(Records drawn from a dataset)

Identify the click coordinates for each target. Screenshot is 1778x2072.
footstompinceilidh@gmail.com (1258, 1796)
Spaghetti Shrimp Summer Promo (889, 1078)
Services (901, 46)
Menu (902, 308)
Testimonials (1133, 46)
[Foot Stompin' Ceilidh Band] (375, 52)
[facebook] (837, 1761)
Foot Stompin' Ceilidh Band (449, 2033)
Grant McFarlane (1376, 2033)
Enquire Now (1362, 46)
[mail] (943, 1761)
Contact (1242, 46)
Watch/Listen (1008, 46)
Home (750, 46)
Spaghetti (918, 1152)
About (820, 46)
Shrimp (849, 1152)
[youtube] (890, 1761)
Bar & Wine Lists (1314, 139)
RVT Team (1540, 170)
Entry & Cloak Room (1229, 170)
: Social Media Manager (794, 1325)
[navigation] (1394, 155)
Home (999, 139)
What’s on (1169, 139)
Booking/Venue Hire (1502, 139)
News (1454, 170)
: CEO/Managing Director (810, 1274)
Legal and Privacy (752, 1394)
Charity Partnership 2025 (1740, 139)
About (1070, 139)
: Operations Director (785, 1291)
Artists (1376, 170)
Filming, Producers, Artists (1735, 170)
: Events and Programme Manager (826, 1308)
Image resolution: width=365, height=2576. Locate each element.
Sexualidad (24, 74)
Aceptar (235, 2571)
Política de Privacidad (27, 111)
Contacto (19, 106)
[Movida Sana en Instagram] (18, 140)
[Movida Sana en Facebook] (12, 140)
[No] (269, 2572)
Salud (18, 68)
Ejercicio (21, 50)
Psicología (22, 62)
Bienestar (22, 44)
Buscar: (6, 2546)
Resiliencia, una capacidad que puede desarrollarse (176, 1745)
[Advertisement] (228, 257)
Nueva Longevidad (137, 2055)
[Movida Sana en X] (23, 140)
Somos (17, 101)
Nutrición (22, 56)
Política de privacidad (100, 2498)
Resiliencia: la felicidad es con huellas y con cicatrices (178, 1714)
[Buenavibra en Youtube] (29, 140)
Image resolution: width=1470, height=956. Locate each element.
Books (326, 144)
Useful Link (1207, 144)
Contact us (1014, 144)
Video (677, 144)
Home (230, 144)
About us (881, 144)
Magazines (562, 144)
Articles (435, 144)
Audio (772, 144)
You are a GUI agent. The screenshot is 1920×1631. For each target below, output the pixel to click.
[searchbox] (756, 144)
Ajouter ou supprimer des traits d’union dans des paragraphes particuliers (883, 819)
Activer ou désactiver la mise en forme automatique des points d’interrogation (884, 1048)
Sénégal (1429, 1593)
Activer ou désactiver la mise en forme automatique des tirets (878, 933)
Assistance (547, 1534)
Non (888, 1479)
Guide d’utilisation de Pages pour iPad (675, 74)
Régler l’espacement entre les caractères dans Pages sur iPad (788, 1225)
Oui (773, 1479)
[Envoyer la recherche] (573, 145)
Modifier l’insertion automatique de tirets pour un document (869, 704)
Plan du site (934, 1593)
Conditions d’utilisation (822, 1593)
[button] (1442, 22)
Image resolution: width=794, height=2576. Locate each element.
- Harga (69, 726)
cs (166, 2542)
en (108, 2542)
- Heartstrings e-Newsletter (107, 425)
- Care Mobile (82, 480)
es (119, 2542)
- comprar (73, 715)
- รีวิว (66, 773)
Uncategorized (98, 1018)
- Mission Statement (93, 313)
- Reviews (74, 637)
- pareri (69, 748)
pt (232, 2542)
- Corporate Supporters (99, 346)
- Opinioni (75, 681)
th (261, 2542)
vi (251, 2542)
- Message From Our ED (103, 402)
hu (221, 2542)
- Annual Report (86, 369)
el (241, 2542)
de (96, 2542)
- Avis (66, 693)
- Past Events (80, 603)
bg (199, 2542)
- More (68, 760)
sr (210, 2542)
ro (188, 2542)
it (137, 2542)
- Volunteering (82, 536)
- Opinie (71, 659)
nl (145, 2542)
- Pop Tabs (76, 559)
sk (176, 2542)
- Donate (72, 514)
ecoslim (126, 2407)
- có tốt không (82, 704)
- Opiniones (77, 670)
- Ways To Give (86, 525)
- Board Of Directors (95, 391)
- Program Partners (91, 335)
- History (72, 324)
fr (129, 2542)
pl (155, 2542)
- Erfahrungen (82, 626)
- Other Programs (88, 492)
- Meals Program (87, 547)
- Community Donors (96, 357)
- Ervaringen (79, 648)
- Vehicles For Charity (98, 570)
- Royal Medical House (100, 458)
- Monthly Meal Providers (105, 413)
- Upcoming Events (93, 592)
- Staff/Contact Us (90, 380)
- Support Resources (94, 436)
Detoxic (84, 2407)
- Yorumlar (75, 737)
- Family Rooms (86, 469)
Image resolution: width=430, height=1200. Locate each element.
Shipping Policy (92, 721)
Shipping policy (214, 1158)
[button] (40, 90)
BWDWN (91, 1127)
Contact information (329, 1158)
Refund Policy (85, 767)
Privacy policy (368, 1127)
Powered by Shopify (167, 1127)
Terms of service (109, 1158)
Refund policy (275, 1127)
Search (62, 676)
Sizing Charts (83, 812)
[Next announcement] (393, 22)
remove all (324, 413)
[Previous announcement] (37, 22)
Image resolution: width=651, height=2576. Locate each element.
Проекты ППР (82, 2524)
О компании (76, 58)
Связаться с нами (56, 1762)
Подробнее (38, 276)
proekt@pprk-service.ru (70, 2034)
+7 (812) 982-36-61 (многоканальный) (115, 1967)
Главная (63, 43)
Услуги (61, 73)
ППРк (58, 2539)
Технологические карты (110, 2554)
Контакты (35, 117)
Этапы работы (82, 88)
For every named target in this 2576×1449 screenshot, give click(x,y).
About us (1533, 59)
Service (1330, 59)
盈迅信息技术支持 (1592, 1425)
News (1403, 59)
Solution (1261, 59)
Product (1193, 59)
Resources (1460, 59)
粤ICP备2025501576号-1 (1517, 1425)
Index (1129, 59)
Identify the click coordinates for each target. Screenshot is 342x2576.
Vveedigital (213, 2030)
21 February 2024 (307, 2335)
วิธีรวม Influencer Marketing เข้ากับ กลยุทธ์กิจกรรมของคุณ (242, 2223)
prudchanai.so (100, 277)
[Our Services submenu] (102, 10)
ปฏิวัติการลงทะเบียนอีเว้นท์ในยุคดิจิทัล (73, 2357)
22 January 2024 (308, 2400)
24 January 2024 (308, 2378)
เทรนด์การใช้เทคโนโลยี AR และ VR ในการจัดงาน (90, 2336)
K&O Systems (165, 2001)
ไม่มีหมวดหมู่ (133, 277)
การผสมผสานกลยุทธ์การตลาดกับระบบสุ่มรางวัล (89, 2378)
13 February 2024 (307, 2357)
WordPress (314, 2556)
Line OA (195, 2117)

• [Exercise details]: Scanning the data above, copy out every line where "Resiliencia" is found.

• [Result of this exercise]:
Resiliencia, una capacidad que puede desarrollarse (176, 1745)
Resiliencia: la felicidad es con huellas y con cicatrices (178, 1714)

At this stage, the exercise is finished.